### MATERIAL SHOWN
···
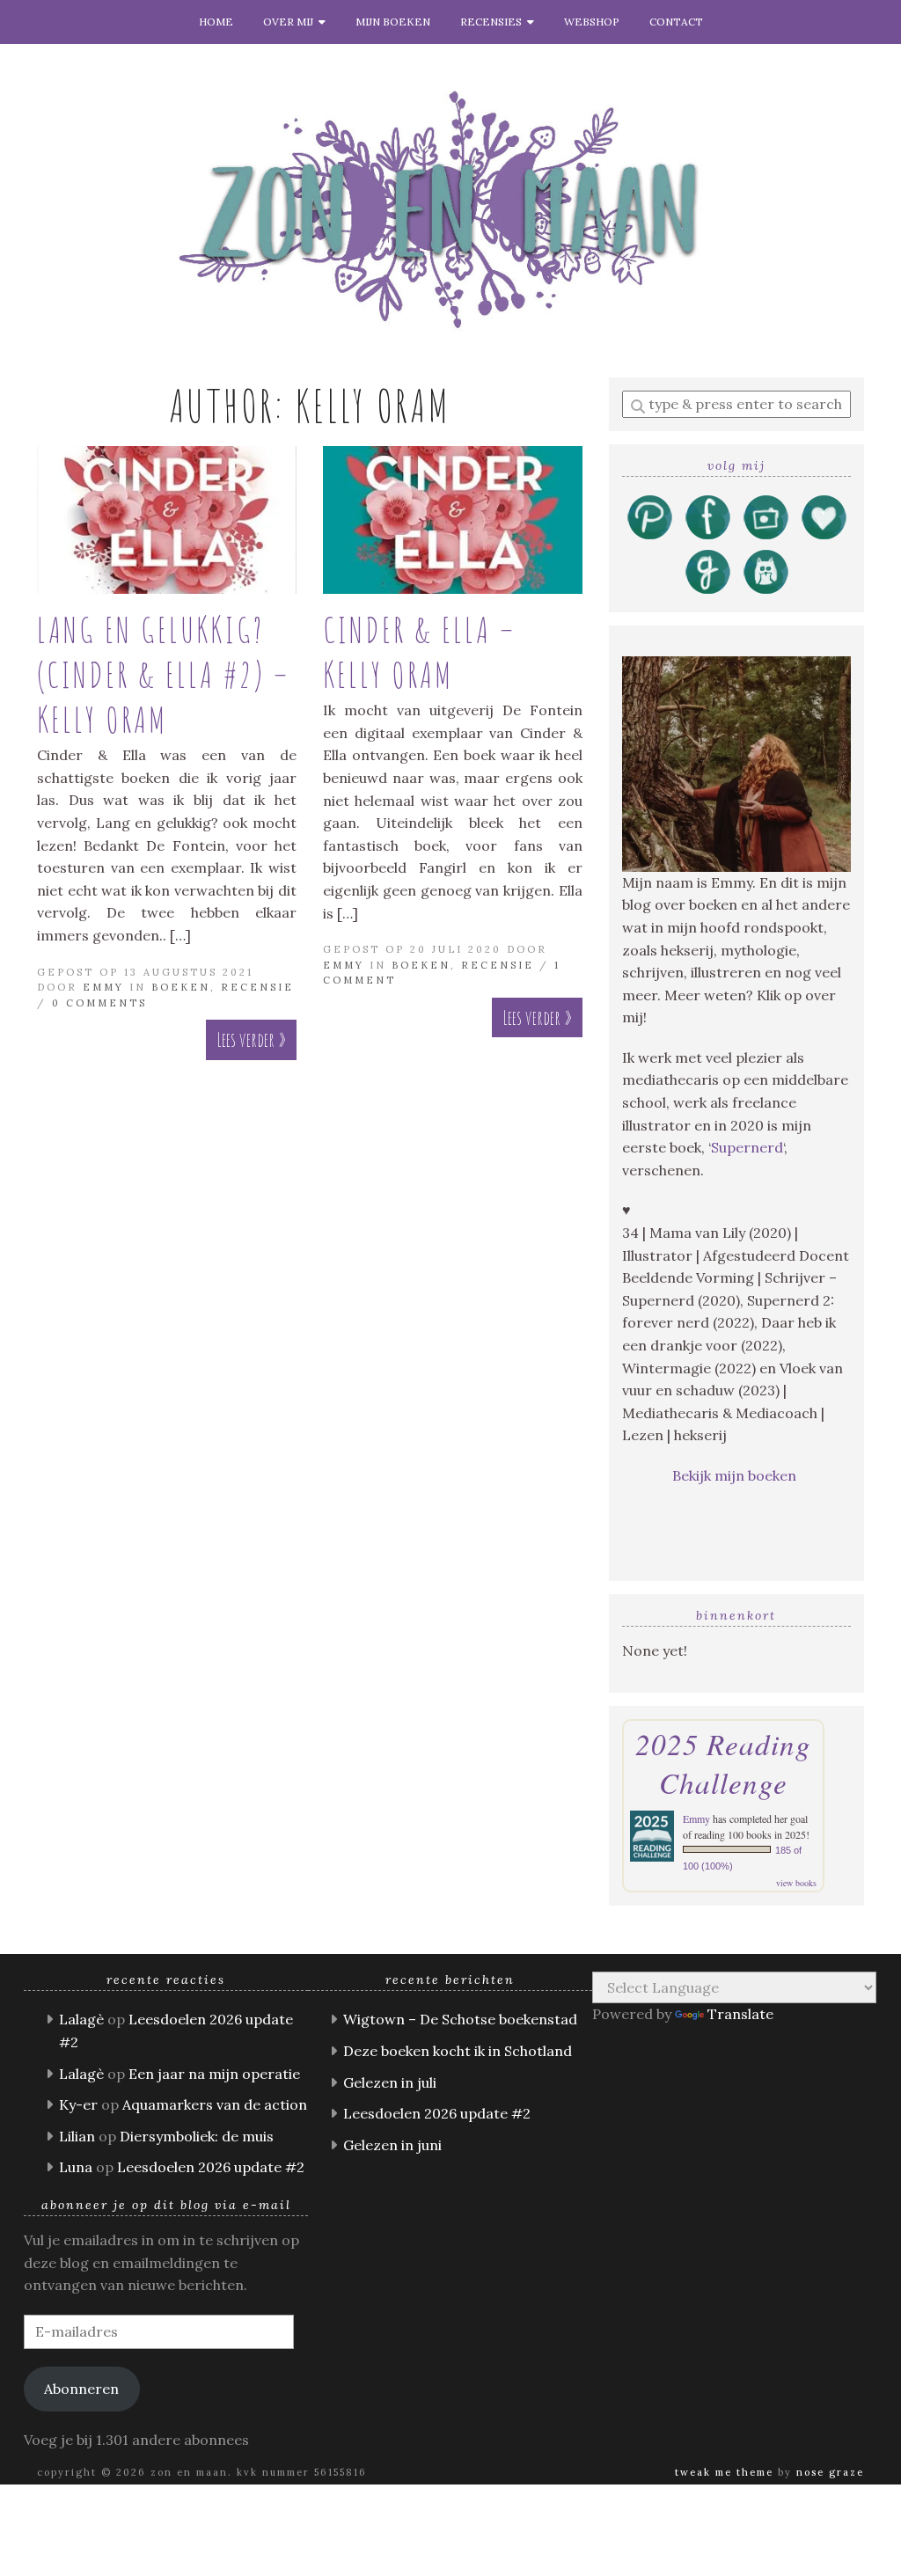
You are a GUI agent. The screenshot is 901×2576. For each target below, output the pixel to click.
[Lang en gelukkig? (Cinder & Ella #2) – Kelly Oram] (167, 520)
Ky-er (78, 2104)
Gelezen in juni (392, 2145)
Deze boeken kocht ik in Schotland (457, 2051)
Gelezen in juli (389, 2082)
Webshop (591, 21)
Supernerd (747, 1147)
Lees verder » (251, 1039)
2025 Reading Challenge (723, 1763)
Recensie (257, 987)
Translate (740, 2014)
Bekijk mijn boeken (736, 1475)
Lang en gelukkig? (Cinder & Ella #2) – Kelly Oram (163, 674)
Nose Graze (830, 2472)
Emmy (103, 987)
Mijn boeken (392, 21)
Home (216, 21)
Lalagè (81, 2019)
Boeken (180, 987)
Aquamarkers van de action (214, 2104)
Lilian (77, 2136)
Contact (676, 21)
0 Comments (99, 1003)
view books (796, 1883)
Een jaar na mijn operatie (214, 2073)
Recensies (493, 21)
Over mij (291, 21)
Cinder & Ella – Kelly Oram (419, 652)
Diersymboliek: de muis (197, 2136)
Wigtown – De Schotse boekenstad (460, 2019)
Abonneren (81, 2388)
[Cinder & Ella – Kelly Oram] (452, 520)
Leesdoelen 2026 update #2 (210, 2167)
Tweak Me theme (724, 2472)
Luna (75, 2167)
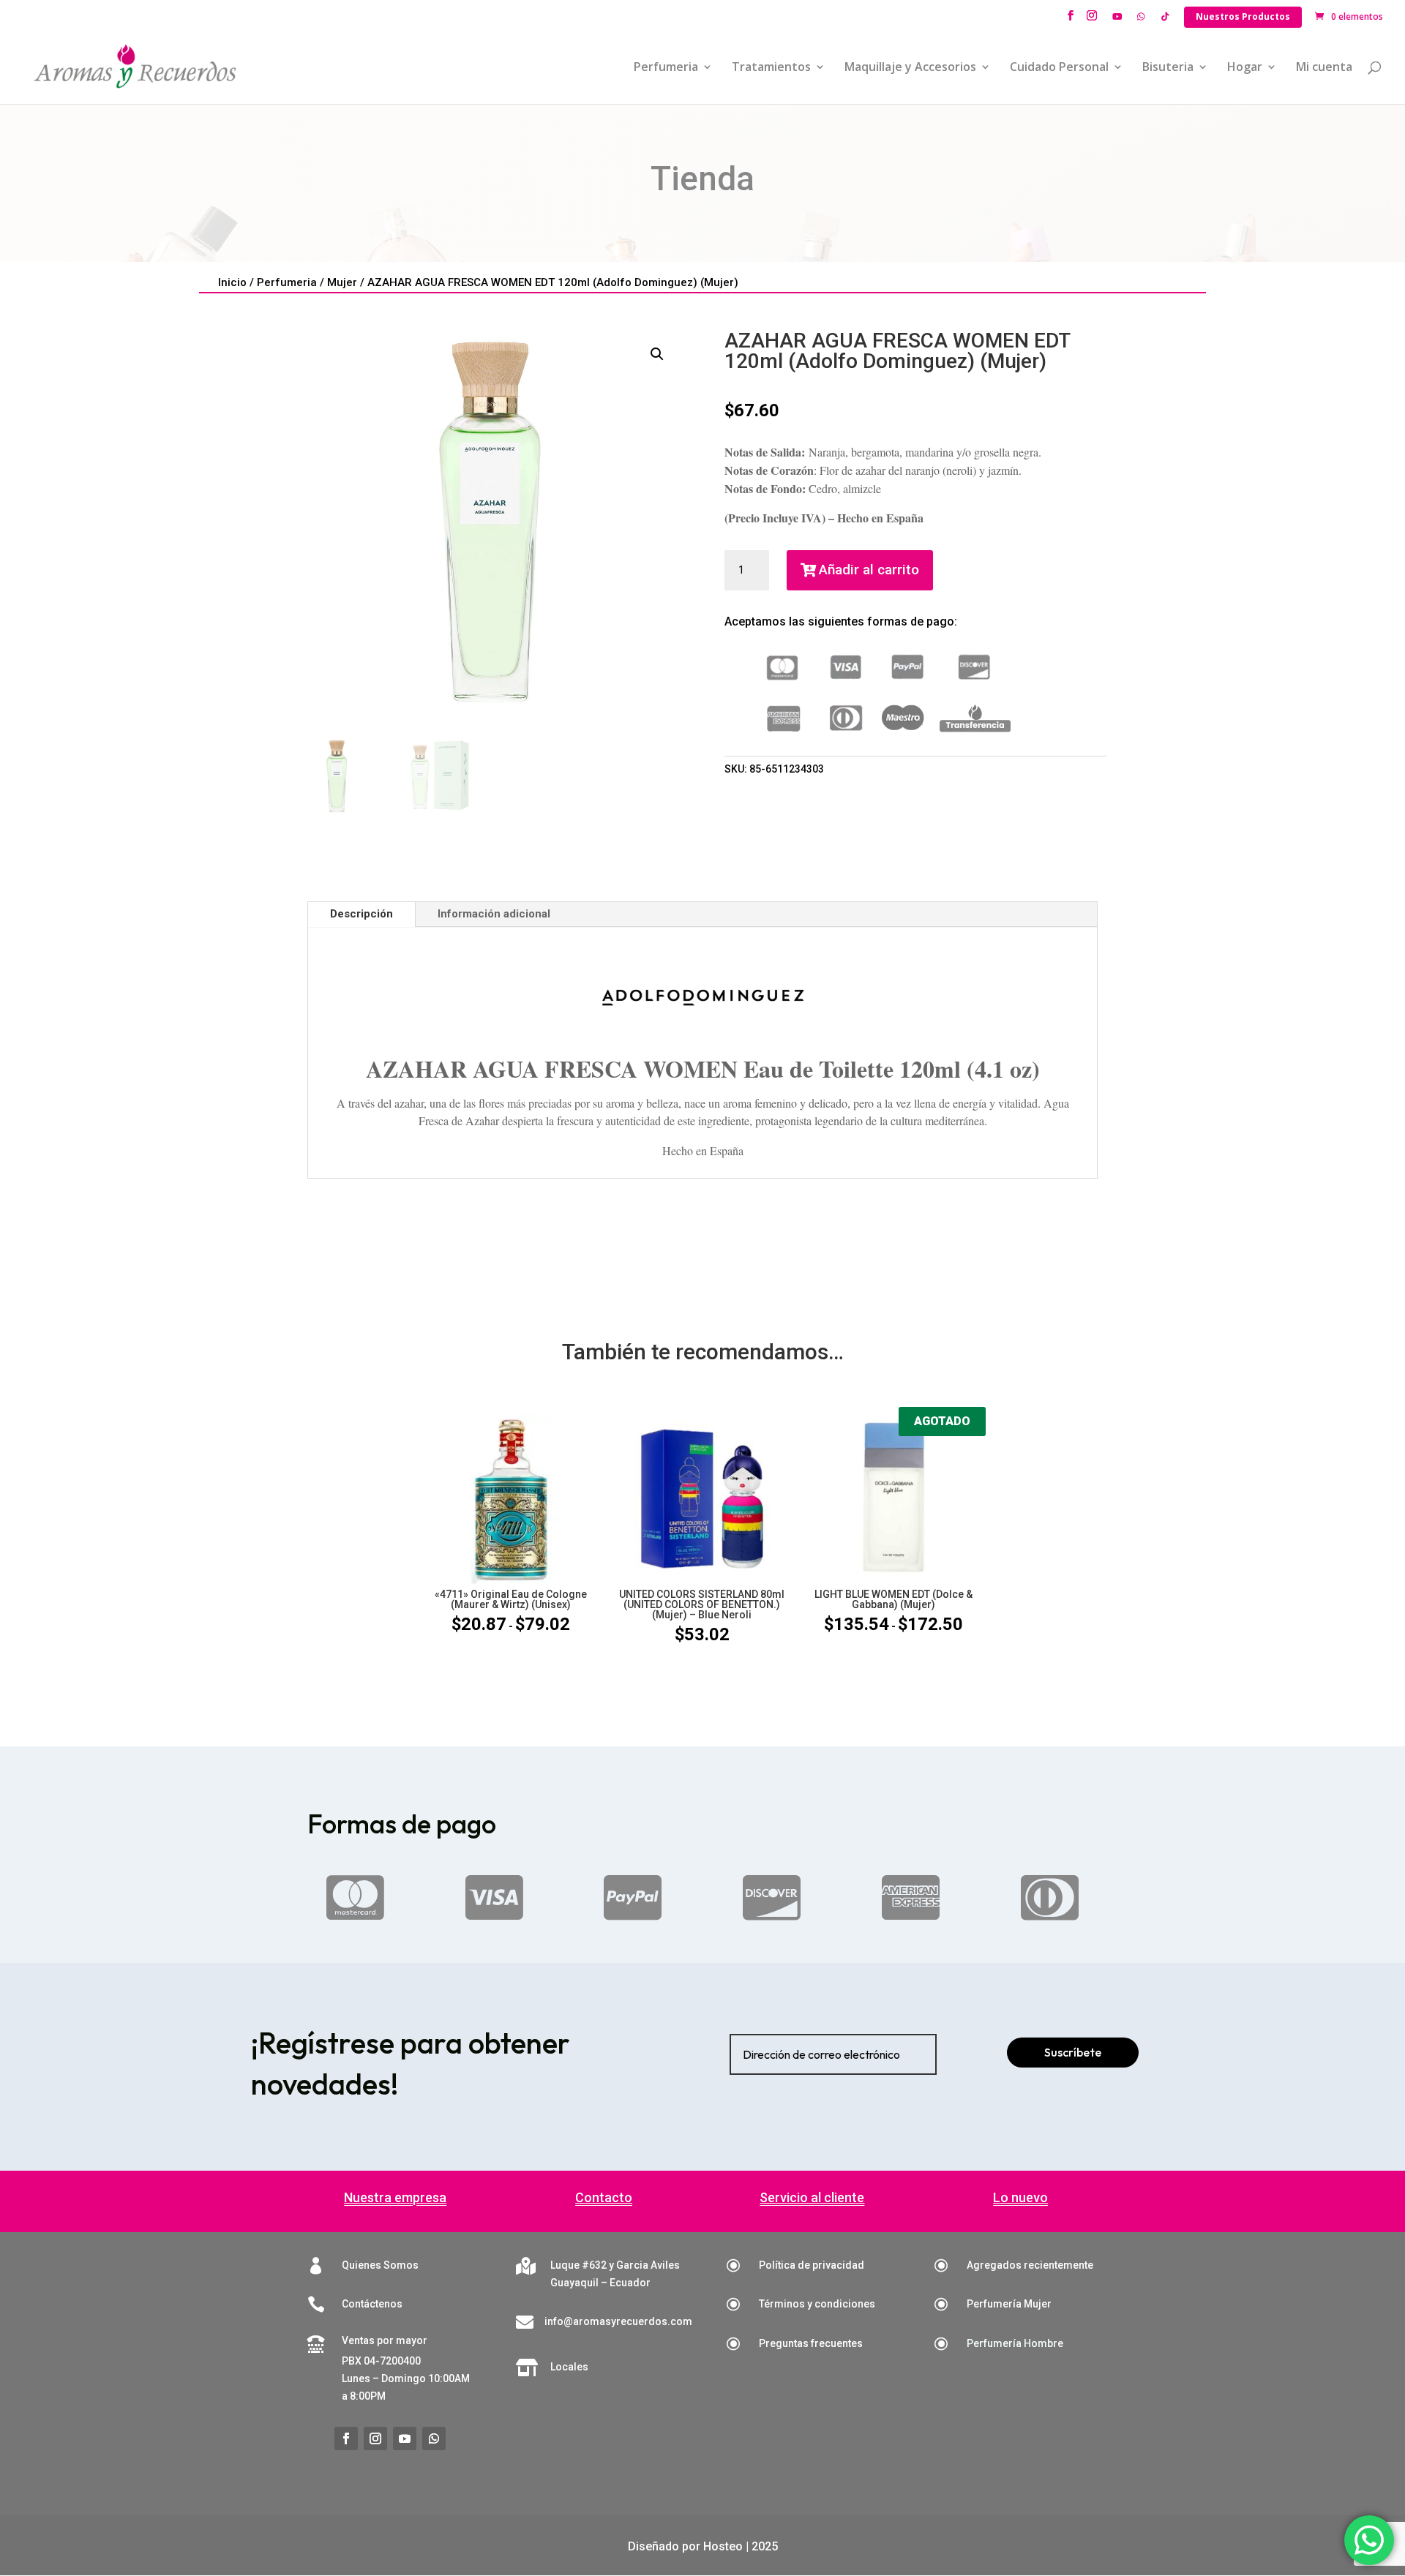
···
### WHAT YOU SHOULD DO
Write every entry out again exactly, dropping the pictures.

### COMPLETED TASK
You are a GUI agent. The screenshot is 901×2576. For each target below, output the pixel to click.
[Lang en gelukkig? (Cinder & Ella #2) – Kelly Oram] (167, 520)
Ky-er (78, 2104)
Gelezen in juni (392, 2145)
Deze boeken kocht ik in Schotland (457, 2051)
Gelezen in juli (389, 2082)
Webshop (591, 21)
Supernerd (747, 1147)
Lees verder » (251, 1039)
2025 Reading Challenge (723, 1763)
Recensie (257, 987)
Translate (740, 2014)
Bekijk mijn boeken (736, 1475)
Lang en gelukkig? (Cinder & Ella #2) – Kelly Oram (163, 674)
Nose Graze (830, 2472)
Emmy (103, 987)
Mijn boeken (392, 21)
Home (216, 21)
Lalagè (81, 2019)
Boeken (180, 987)
Aquamarkers van de action (214, 2104)
Lilian (77, 2136)
Contact (676, 21)
0 Comments (99, 1003)
view books (796, 1883)
Een jaar na mijn operatie (214, 2073)
Recensies (493, 21)
Over mij (291, 21)
Cinder & Ella – Kelly Oram (419, 652)
Diersymboliek: de muis (197, 2136)
Wigtown – De Schotse boekenstad (460, 2019)
Abonneren (81, 2388)
[Cinder & Ella – Kelly Oram] (452, 520)
Leesdoelen 2026 update #2 (210, 2167)
Tweak Me theme (724, 2472)
Luna (75, 2167)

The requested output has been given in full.